## Start Selected excerpt

If your kitchen project involves moving walls or relocating the range hood (which means re-routing ductwork), add time for structural work and permitting.
Primary Suite (Bedroom + Bath)
Typical timeline: 4–7 months
The combination of a bedroom redesign with a bath renovation is one of our most common project types in Scottsdale's luxury residential market. The bedroom side drives the procurement timeline (custom furniture, window treatments, bedding, art). The bath side drives the construction timeline. They often run in parallel, which is one of the advantages of having a single designer coordinate both.
Whole-Home Renovation (Existing Structure)
Typical timeline: 8-12 months
This is the most common place where timeline expectations diverge sharply from reality. Homeowners who've seen a full-home renovation done on television in 48 minutes have a reference point that has nothing to do with how projects actually work.
A whole-home renovation in a 3,500–6,000 square foot Scottsdale home involves months of design development before a single contractor is on-site. Every surface, every fixture, every built-in, every piece of furniture needs to be specified, priced, approved, and ordered in the right sequence. Construction itself, with the trades coordinated, typically runs 6–12 months. Furnishings installation follows after construction is complete.
The 12-month floor assumes a relatively smooth process. If there are structural discoveries during demolition and there almost always are something, if the contractor has scheduling conflicts, or if a major item is damaged in transit and must be reordered, 12 months is realistic. Plan for it.
New Construction Interior Design
Typical timeline: 14-24 months
Working alongside an architect and builder from the early design phase, which is when you should bring in a designer, not after the plans are done. It involves a long, parallel process. Material selections need to be made at specific construction milestones. Plumbing and electrical rough-ins have to be coordinated with fixture specifications. Cabinetry shop drawings need review before fabrication starts.
The longest variable in new construction is often the build itself. Scottsdale-area custom home construction runs 14–24 months from permit to certificate of occupancy for homes in the 4,000–8,000 square foot range. Interior design runs alongside and finishes after. Furnishings delivery and installation typically happen in the final 2–3 months of the timeline.
The Variables That Compress or Extend Any Timeline
Decision Speed
This is the single biggest variable that client's control. A client who can make a confident decision in 48 hours moves a project dramatically faster than one who needs three weeks to approve a tile selection. Neither approach is wrong and some decisions warrant extended consideration. But if you're working toward a deadline, decision agility is the lever you have the most control over.

## End Selected excerpt

### Required actions
1 - According to the timeline guide, what is the typical timeline for new construction interior design?
2 - Write out the timeline guide word for word, everything from "New Construction Interior" down to "of the timeline.".

## Start Supplied material

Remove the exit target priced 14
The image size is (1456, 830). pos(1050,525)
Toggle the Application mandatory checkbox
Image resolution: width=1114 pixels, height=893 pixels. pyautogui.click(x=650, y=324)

## End Supplied material

### Results in order
1 - 14–24 months

2 -
New Construction Interior Design
Typical timeline: 14-24 months
Working alongside an architect and builder from the early design phase, which is when you should bring in a designer, not after the plans are done. It involves a long, parallel process. Material selections need to be made at specific construction milestones. Plumbing and electrical rough-ins have to be coordinated with fixture specifications. Cabinetry shop drawings need review before fabrication starts.
The longest variable in new construction is often the build itself. Scottsdale-area custom home construction runs 14–24 months from permit to certificate of occupancy for homes in the 4,000–8,000 square foot range. Interior design runs alongside and finishes after. Furnishings delivery and installation typically happen in the final 2–3 months of the timeline.